* _Task details_: Pick out each line in the entries below that contains the string "perform", and copy those lines in full.

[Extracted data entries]
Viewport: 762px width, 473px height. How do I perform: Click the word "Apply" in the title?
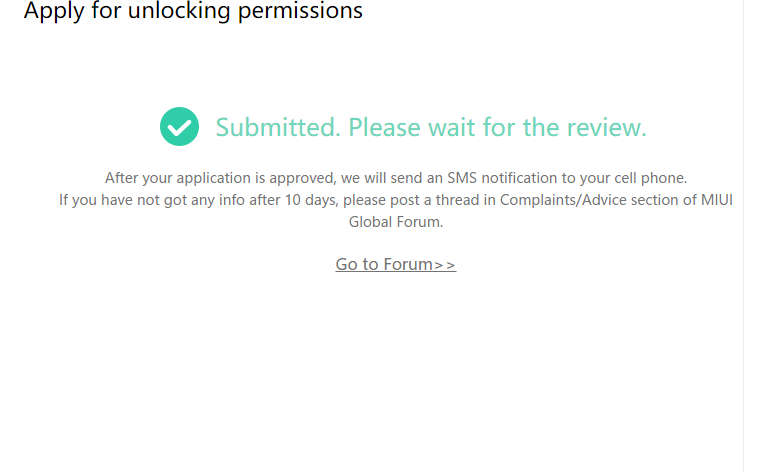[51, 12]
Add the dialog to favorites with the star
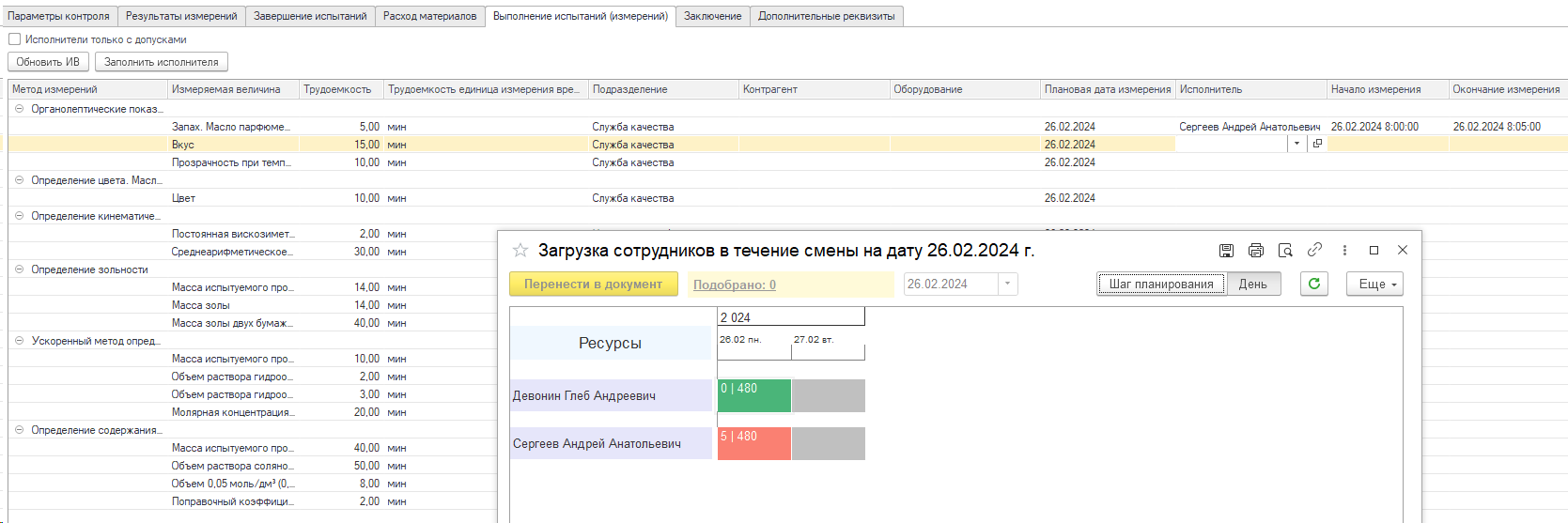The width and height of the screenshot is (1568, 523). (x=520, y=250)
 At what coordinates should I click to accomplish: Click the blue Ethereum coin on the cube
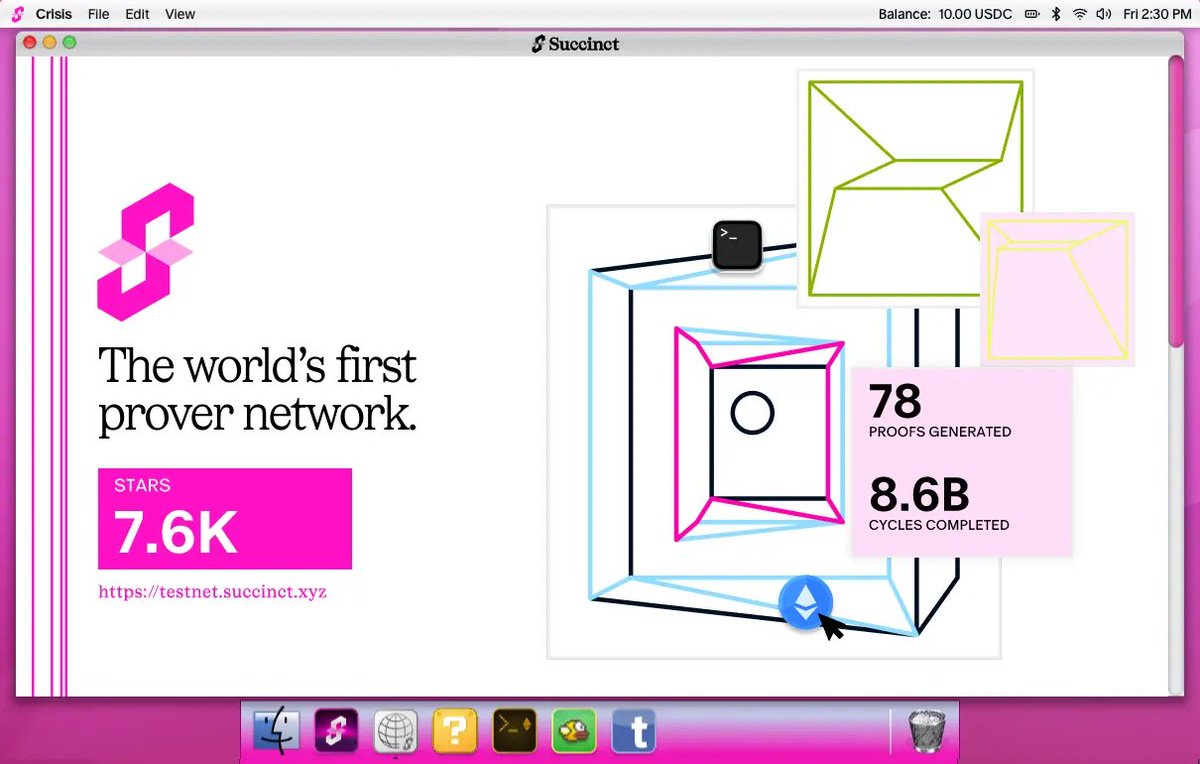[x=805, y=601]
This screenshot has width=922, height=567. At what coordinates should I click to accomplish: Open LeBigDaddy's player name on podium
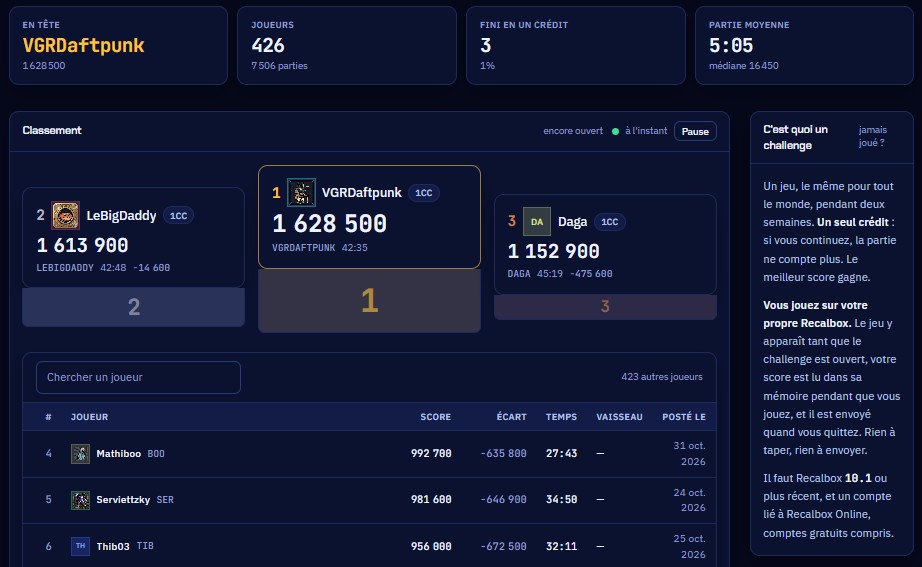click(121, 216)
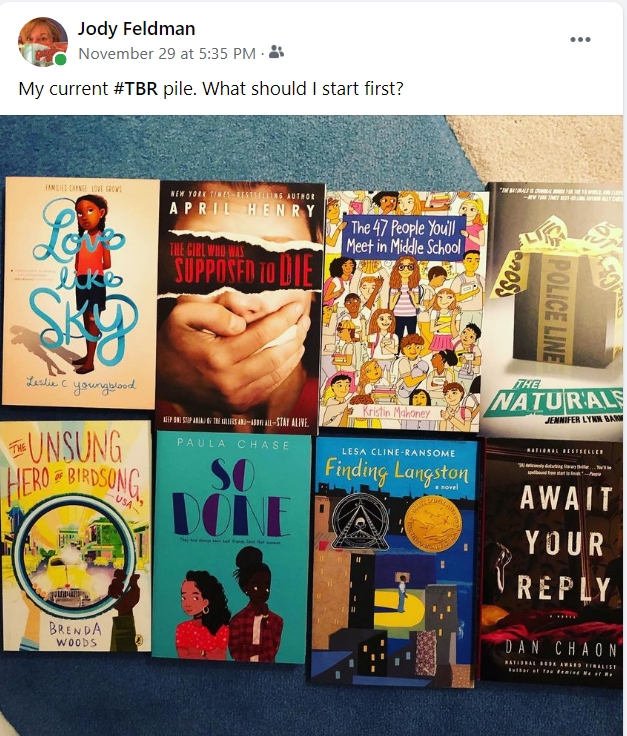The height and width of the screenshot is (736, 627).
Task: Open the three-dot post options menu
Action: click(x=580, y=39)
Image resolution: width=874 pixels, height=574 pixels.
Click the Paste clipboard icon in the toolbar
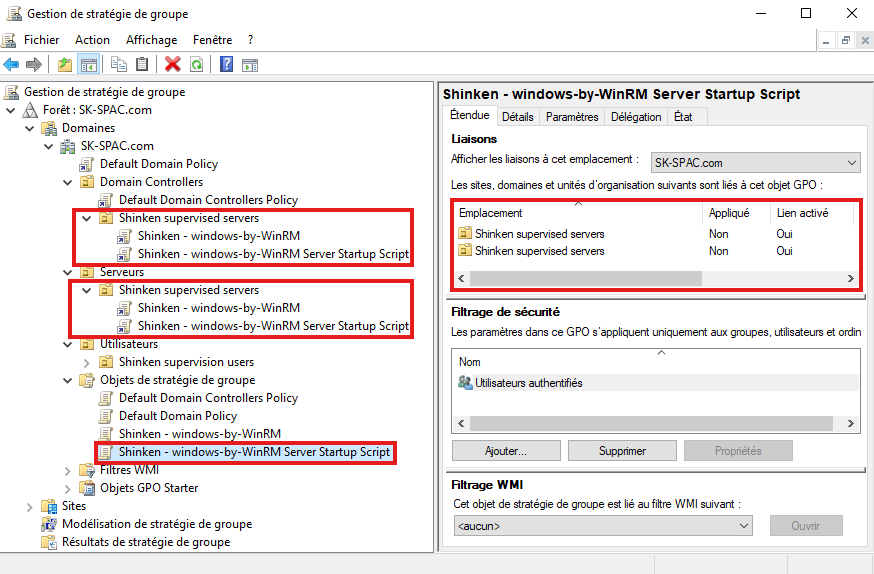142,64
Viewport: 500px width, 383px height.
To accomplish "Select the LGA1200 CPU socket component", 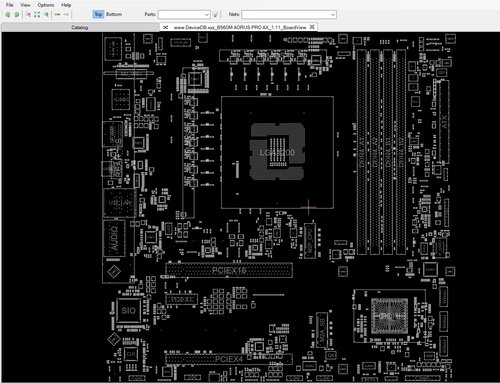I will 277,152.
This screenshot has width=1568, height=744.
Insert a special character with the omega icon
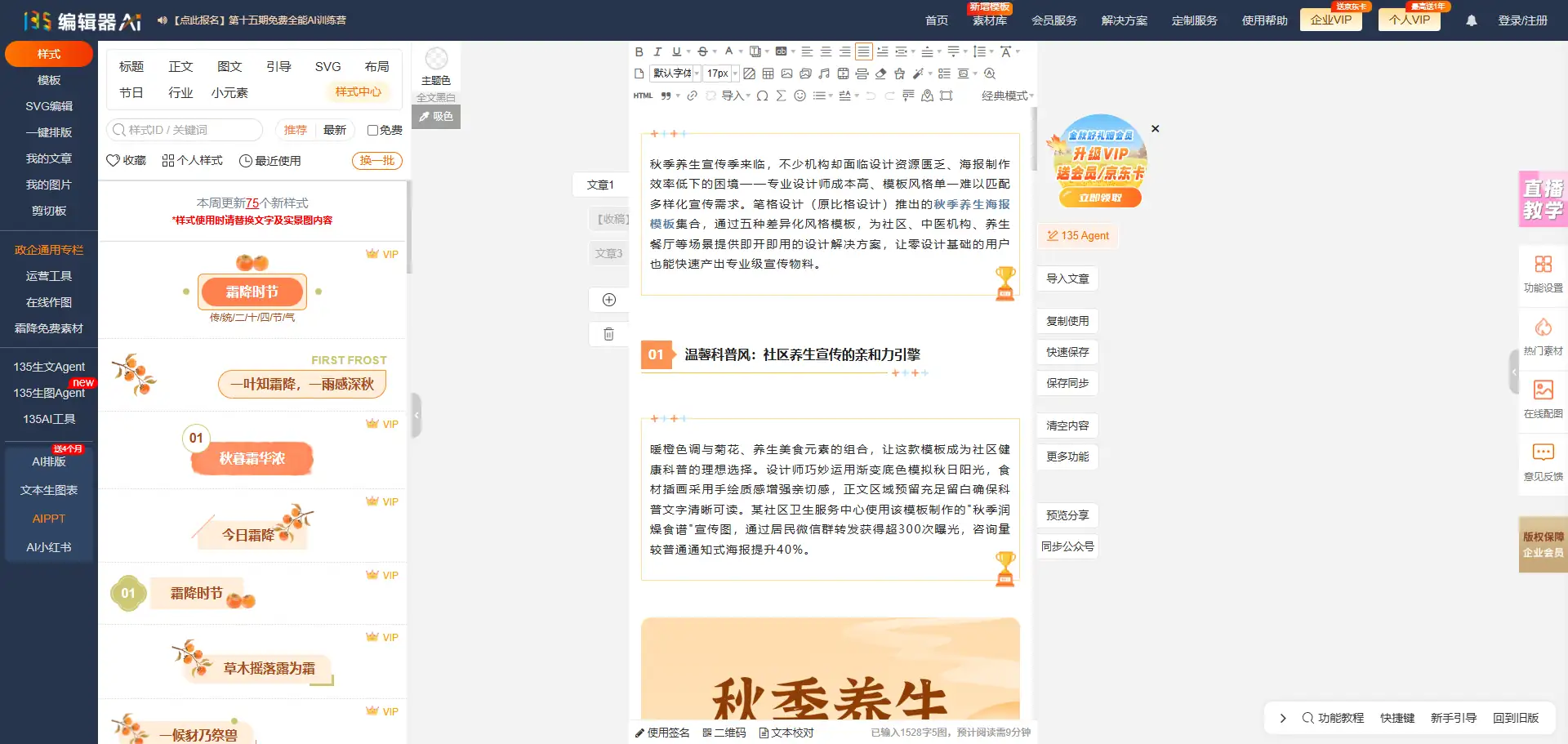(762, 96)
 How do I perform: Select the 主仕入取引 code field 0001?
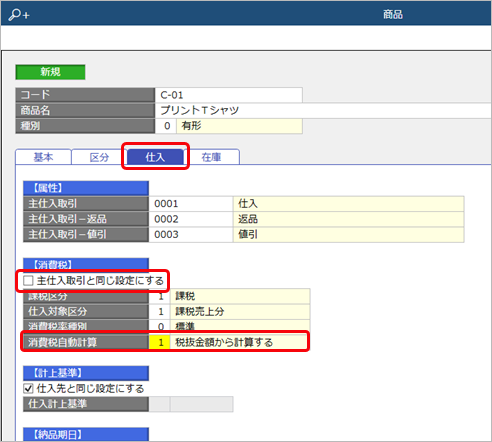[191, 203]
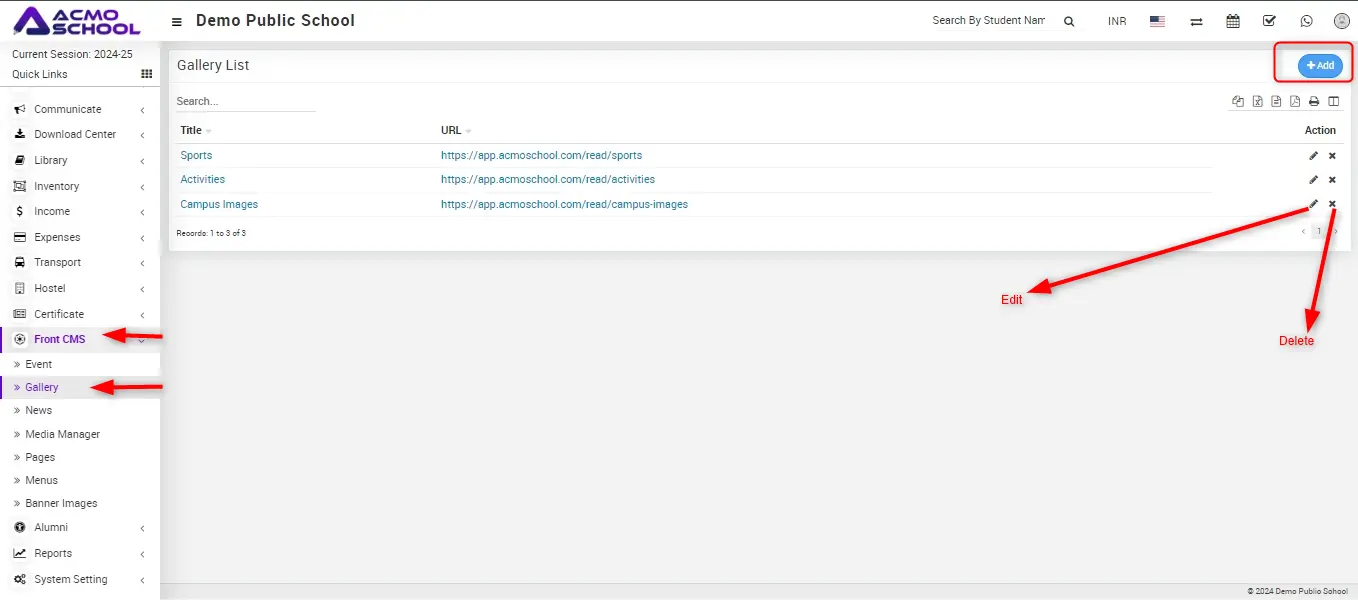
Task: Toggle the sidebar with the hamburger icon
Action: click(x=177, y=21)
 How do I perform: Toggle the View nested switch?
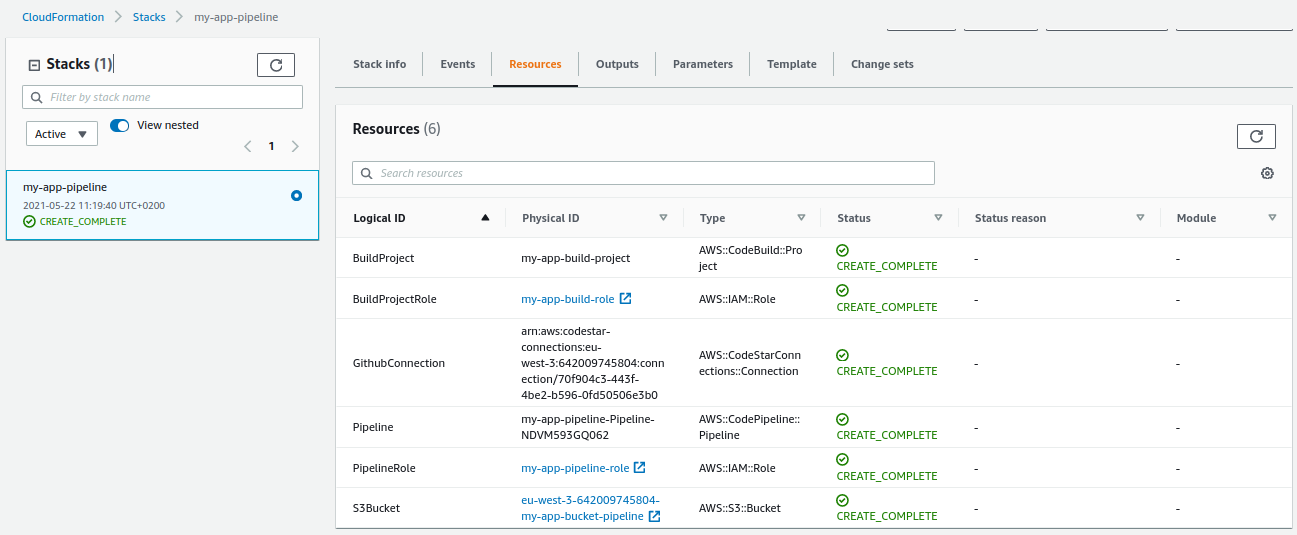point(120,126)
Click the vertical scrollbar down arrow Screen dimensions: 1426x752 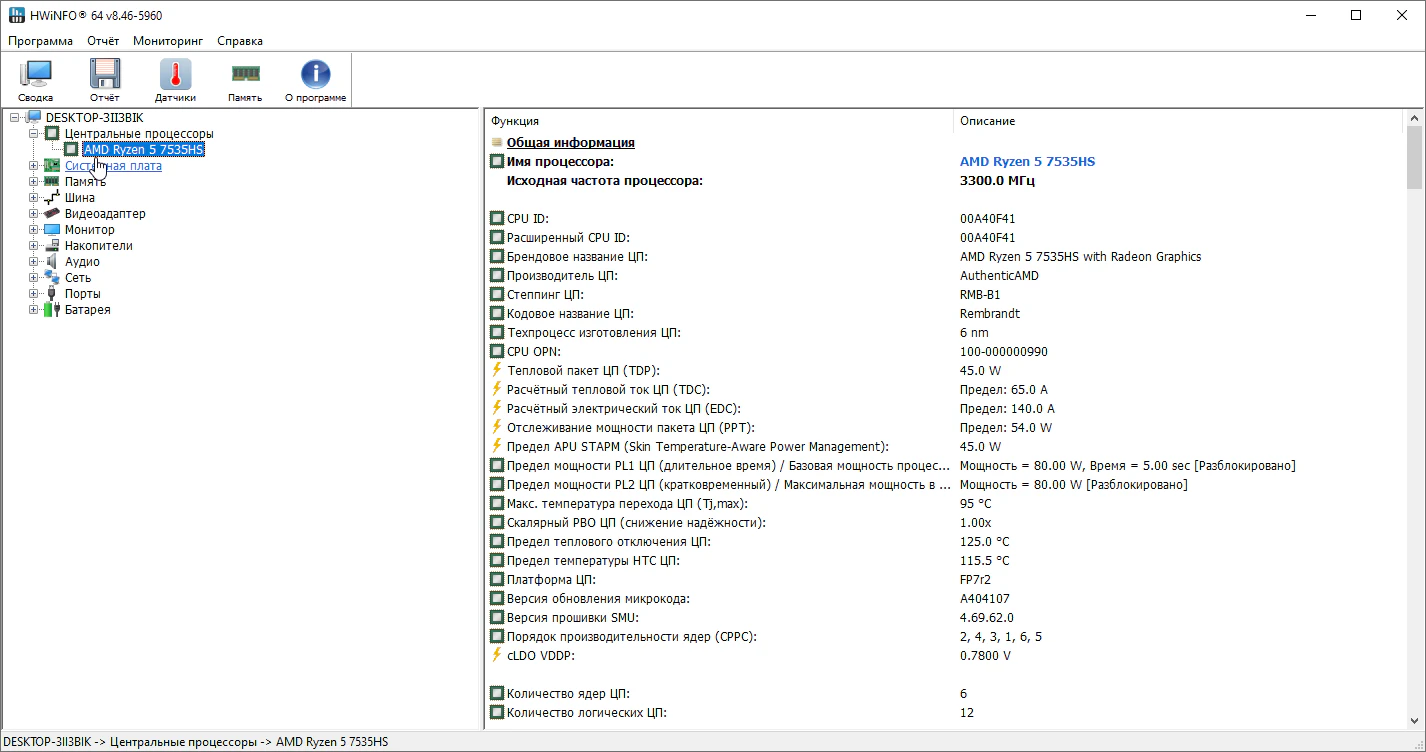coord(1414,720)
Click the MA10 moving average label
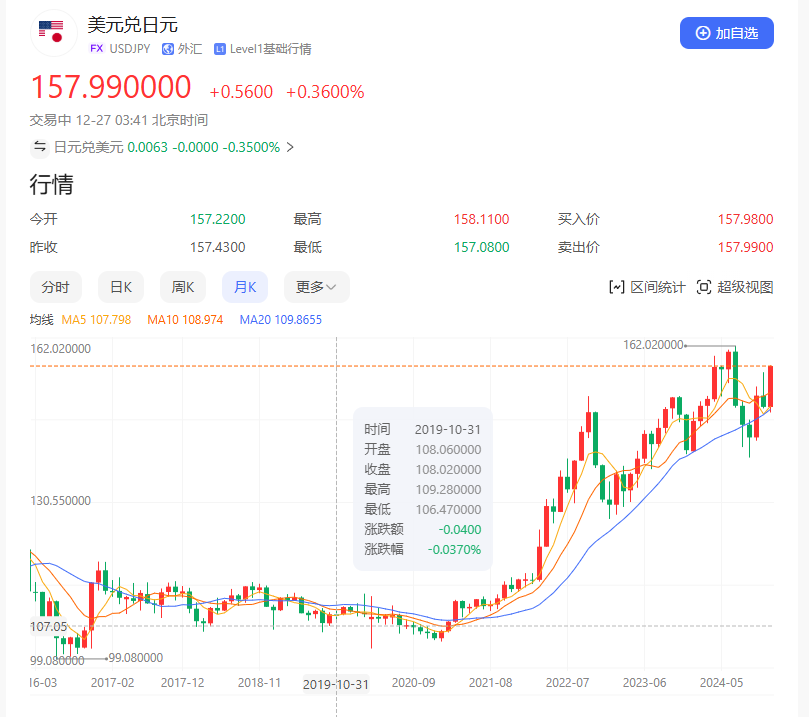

* _Result_:
Viewport: 762px width, 473px height. How do I perform: Click the word "Apply" in the title?
 How do I perform: Select the 主仕入取引 code field 0001?
 How do I perform: Toggle the View nested switch?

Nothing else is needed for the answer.